*Brief A*.
Please extract the singer's career excerpt from "Her repertoire also" down to "and Graeme Murphy.", copying every word unchanged.
*Brief B*.
Name every director the singer's career excerpt lists as a collaborator of the singer.

*Quoted passage*.
◆ ◆ ◆
As a freelance singer, she performed as Santuzza in Mascagni's Cavalleria rusticana for the State Opera of South Australia, winning a Curtain Call award in the category Best Female Performance, the soprano title role in the Australian premiere of Rufus Wainwright's Prima Donna, with Kanen Breen as the Journalist, at the 2017 Adelaide Festival, Berenice in Vivaldi's Farnace for the Pinchgut Opera, Mrs Sedley in Britten's Peter Grimes for the Brisbane Festival, the Old Lady in Bernstein's Candide for the New Zealand Opera, Anne in Tom Waits' The Black Rider for the Malthouse Theatre and the Victorian Opera. She returned to Opera Australia as Fricka, Herodias, and as the Countess in Shostakovitch's The Nose in 2018.

Her repertoire also included the roles of the Composer in Ariadne auf Naxos by R. Strauss, the title role in Carmen, the title role and Tisbe in Rossini's La Cenerentola (for which she won another Green Room Award), Suzuki in Puccini's Madama Butterfly, Rosmira in Handel's Partenope, Maurya in Riders to the Sea), Maddalena in Rigoletto, Annina in Der Rosenkavalier by R. Strauss, Pitti-Sing/Katisha in The Mikado, and Mary in Wagner's Der fliegende Holländer.

Dark performed the role of Sally Lowe in the world premiere of Moya Henderson's Lindy and the title role in Tchaikovsky's Iolanthe for Opera Australia, and covered the role of Pearl in the world premiere of Richard Mills' Summer of the Seventeenth Doll.

She collaborated with directors including Neil Armfield, Lindy Hume, Barrie Kosky, Stuart Maunder and Graeme Murphy.
◆ ◆ ◆
*Available data*.
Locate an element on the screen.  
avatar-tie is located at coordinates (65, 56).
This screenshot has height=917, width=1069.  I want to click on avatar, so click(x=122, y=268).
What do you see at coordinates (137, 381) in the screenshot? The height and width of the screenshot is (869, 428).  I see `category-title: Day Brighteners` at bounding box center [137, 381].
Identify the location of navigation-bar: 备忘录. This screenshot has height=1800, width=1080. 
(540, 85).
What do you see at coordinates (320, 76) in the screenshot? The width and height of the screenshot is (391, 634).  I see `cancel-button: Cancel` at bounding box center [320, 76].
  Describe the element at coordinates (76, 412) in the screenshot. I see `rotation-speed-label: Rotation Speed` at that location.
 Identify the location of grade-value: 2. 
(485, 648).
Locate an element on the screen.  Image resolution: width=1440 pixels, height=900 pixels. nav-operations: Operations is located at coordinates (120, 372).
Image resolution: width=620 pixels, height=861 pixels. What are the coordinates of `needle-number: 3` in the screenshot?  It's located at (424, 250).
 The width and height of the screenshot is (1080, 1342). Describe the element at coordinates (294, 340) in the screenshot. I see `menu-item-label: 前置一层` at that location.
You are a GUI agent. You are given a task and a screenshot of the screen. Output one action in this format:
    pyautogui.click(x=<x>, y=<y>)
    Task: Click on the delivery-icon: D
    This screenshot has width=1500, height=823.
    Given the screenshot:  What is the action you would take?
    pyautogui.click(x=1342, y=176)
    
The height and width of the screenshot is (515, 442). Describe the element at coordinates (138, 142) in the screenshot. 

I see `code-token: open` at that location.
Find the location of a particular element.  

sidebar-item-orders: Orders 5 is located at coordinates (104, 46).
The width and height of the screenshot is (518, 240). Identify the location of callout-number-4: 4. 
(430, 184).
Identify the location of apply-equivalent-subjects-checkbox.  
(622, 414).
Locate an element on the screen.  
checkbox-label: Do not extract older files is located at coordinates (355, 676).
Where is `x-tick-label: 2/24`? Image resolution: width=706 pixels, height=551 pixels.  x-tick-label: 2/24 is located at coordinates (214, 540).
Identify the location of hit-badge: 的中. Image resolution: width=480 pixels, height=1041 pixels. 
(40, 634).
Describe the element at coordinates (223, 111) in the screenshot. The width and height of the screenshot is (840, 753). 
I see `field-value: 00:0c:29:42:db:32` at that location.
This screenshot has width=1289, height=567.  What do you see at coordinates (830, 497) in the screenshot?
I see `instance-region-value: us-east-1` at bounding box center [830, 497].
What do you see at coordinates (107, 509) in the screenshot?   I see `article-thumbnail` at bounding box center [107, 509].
◆ ◆ ◆
*Output A*.
Her repertoire also included the roles of the Composer in Ariadne auf Naxos by R. Strauss, the title role in Carmen, the title role and Tisbe in Rossini's La Cenerentola (for which she won another Green Room Award), Suzuki in Puccini's Madama Butterfly, Rosmira in Handel's Partenope, Maurya in Riders to the Sea), Maddalena in Rigoletto, Annina in Der Rosenkavalier by R. Strauss, Pitti-Sing/Katisha in The Mikado, and Mary in Wagner's Der fliegende Holländer.

Dark performed the role of Sally Lowe in the world premiere of Moya Henderson's Lindy and the title role in Tchaikovsky's Iolanthe for Opera Australia, and covered the role of Pearl in the world premiere of Richard Mills' Summer of the Seventeenth Doll.

She collaborated with directors including Neil Armfield, Lindy Hume, Barrie Kosky, Stuart Maunder and Graeme Murphy.

*Output B*.
Neil Armfield
Lindy Hume
Barrie Kosky
Stuart Maunder
Graeme Murphy